EXERCISE DIRECTIONS:
Collect every line from the rows below that contains the word "chart", copying each one in full.

AVAILABLE DATA:

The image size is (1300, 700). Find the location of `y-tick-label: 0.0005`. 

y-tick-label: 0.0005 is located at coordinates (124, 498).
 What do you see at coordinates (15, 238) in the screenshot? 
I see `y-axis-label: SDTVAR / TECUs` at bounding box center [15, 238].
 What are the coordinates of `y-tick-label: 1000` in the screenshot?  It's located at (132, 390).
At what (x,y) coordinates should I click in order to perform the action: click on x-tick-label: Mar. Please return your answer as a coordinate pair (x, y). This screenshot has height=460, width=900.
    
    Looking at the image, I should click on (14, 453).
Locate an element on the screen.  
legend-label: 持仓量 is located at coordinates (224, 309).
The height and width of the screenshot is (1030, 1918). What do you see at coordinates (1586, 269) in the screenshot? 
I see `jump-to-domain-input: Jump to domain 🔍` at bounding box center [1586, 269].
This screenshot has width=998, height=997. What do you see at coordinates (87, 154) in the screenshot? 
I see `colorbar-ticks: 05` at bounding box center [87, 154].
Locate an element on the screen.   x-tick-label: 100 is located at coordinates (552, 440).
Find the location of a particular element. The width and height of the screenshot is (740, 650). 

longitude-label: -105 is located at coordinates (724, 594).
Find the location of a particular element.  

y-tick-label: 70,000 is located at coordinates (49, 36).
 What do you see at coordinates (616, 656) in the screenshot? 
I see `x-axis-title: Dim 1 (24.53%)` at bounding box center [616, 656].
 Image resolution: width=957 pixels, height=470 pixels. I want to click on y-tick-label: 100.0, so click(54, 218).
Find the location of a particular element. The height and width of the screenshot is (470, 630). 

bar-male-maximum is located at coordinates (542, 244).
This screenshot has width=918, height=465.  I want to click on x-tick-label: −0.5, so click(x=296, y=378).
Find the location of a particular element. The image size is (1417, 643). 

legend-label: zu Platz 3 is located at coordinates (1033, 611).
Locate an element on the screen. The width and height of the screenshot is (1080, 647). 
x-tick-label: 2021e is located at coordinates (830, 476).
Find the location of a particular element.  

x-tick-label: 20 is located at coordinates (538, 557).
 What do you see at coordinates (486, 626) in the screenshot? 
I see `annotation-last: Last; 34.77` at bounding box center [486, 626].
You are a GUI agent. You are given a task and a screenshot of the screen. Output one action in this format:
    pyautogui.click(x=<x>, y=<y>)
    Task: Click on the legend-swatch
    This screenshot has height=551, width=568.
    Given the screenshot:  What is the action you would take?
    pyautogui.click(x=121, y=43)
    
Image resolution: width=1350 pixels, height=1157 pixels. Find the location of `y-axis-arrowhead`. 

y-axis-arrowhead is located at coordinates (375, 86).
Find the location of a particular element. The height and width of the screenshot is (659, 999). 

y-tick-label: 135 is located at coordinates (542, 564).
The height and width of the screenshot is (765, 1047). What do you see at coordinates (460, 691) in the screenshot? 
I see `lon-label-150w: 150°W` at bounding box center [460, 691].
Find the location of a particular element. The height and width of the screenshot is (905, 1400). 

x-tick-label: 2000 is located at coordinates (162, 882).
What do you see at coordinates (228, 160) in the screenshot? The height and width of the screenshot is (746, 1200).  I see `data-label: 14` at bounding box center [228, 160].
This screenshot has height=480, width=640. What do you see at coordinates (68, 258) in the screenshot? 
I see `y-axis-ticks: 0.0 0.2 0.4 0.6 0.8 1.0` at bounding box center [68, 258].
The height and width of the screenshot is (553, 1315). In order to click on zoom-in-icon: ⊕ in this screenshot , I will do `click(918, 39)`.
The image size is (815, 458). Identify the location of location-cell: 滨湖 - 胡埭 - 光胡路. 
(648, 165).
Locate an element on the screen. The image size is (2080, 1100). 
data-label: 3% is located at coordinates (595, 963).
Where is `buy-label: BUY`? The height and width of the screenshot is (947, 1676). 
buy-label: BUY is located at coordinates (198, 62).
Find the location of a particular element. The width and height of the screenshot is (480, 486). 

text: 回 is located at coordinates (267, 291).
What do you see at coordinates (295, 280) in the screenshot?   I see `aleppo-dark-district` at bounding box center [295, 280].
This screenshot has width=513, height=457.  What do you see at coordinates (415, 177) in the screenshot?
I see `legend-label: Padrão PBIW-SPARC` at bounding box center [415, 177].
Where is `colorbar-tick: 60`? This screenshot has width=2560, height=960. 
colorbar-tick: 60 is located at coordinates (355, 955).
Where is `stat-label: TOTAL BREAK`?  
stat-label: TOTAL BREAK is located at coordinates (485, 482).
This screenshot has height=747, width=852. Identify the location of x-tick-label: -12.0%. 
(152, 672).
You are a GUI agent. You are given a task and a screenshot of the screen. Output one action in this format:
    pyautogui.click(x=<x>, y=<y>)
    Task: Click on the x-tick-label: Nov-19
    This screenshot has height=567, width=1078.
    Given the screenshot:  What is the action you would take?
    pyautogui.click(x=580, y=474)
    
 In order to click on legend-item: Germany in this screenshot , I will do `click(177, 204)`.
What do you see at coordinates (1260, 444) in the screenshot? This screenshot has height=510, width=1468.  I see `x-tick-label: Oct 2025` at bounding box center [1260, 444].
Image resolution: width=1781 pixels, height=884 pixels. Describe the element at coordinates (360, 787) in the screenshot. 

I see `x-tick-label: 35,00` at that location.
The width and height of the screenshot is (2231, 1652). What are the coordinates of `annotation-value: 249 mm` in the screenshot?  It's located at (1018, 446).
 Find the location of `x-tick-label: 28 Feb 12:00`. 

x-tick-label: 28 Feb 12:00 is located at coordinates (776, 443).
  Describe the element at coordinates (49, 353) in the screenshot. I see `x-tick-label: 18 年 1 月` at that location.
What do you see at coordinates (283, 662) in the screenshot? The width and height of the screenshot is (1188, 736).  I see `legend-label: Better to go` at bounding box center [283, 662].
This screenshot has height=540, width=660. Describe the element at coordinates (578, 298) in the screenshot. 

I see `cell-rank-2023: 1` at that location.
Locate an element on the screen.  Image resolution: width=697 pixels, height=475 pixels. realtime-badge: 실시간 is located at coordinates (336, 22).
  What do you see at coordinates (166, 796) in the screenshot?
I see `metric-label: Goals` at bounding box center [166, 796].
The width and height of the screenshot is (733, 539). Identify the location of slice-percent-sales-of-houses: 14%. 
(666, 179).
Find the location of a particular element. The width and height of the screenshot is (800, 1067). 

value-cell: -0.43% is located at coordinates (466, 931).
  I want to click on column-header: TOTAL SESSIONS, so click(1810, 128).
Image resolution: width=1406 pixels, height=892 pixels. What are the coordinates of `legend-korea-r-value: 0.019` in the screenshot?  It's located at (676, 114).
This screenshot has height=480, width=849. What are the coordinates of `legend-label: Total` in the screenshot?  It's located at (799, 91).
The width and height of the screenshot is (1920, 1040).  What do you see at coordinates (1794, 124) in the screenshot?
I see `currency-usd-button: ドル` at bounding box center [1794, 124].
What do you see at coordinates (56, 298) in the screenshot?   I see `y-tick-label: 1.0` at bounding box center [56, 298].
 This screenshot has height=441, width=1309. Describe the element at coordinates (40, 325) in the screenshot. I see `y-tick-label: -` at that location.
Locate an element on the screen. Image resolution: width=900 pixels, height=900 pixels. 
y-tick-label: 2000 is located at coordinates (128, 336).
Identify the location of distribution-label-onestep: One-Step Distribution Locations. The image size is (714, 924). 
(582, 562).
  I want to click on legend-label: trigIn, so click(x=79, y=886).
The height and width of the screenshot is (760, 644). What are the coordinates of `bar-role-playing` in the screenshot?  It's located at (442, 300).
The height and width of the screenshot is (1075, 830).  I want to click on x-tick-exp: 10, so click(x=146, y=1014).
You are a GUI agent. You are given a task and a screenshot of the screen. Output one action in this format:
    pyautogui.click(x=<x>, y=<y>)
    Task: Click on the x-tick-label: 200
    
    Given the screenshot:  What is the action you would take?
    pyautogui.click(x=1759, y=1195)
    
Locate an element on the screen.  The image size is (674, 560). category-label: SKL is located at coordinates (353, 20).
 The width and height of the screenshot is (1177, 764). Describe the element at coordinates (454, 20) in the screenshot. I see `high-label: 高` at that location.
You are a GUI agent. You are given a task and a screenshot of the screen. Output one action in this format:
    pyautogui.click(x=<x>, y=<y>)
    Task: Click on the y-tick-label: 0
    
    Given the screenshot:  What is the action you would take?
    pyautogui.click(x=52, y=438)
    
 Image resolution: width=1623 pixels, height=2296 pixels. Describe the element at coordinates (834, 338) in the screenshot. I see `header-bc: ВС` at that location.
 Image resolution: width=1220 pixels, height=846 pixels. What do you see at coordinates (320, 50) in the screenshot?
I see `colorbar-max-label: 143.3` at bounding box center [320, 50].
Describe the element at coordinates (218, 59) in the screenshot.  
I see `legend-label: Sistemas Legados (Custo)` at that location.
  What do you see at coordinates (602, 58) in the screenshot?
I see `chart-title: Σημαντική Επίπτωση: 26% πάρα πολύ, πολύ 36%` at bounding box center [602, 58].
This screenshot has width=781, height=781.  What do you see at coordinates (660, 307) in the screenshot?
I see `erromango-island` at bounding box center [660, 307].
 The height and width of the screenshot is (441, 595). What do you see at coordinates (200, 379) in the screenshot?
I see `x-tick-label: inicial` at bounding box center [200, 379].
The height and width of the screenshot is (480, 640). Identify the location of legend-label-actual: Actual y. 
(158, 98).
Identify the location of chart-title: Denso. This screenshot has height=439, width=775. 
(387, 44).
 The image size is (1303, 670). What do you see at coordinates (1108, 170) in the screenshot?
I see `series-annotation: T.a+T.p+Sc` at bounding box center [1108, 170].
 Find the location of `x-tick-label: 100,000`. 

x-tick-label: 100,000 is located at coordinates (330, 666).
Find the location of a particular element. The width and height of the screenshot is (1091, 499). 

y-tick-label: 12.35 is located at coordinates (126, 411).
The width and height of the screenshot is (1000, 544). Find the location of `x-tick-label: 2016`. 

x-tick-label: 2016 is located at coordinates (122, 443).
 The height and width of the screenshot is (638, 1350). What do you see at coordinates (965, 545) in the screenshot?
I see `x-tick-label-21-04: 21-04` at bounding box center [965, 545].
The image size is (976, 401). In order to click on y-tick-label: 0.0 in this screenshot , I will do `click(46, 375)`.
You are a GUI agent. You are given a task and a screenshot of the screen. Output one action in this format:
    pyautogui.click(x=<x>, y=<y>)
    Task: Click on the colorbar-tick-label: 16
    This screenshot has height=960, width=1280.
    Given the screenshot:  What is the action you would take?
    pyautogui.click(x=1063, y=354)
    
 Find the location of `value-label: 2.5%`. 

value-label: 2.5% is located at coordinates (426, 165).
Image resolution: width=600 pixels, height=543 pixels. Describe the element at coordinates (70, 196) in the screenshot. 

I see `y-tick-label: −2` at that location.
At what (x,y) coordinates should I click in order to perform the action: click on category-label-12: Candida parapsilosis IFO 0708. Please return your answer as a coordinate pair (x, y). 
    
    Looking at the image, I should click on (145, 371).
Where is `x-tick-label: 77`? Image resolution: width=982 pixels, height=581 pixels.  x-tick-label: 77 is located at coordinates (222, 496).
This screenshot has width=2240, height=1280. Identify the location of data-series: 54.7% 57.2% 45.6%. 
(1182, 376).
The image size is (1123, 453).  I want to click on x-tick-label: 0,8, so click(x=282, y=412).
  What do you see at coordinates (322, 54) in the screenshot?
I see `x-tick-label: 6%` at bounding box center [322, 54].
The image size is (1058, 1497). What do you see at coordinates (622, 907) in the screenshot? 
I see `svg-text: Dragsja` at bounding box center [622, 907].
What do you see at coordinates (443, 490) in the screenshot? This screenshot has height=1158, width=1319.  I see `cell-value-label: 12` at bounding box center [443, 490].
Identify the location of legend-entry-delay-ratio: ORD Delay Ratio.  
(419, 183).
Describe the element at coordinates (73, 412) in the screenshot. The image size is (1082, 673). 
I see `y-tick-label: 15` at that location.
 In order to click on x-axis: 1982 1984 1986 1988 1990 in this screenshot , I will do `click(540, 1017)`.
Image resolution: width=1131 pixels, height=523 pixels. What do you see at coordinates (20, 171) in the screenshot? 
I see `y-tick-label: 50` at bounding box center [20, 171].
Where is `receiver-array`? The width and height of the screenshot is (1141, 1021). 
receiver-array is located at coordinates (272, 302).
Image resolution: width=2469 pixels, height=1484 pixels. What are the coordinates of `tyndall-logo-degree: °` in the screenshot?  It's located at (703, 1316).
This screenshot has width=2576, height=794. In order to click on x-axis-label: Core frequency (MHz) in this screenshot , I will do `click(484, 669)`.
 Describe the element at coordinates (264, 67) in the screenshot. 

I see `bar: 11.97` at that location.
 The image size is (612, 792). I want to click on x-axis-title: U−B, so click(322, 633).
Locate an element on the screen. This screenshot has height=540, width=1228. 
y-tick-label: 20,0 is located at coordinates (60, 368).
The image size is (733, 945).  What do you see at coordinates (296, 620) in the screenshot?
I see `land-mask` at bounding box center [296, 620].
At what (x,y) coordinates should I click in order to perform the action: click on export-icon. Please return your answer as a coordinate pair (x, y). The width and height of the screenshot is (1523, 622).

OUTPUT OF THE EXERCISE:
I see `chart-title: Σημαντική Επίπτωση: 26% πάρα πολύ, πολύ 36%` at bounding box center [602, 58].
Identify the location of chart-title: Denso. This screenshot has height=439, width=775. 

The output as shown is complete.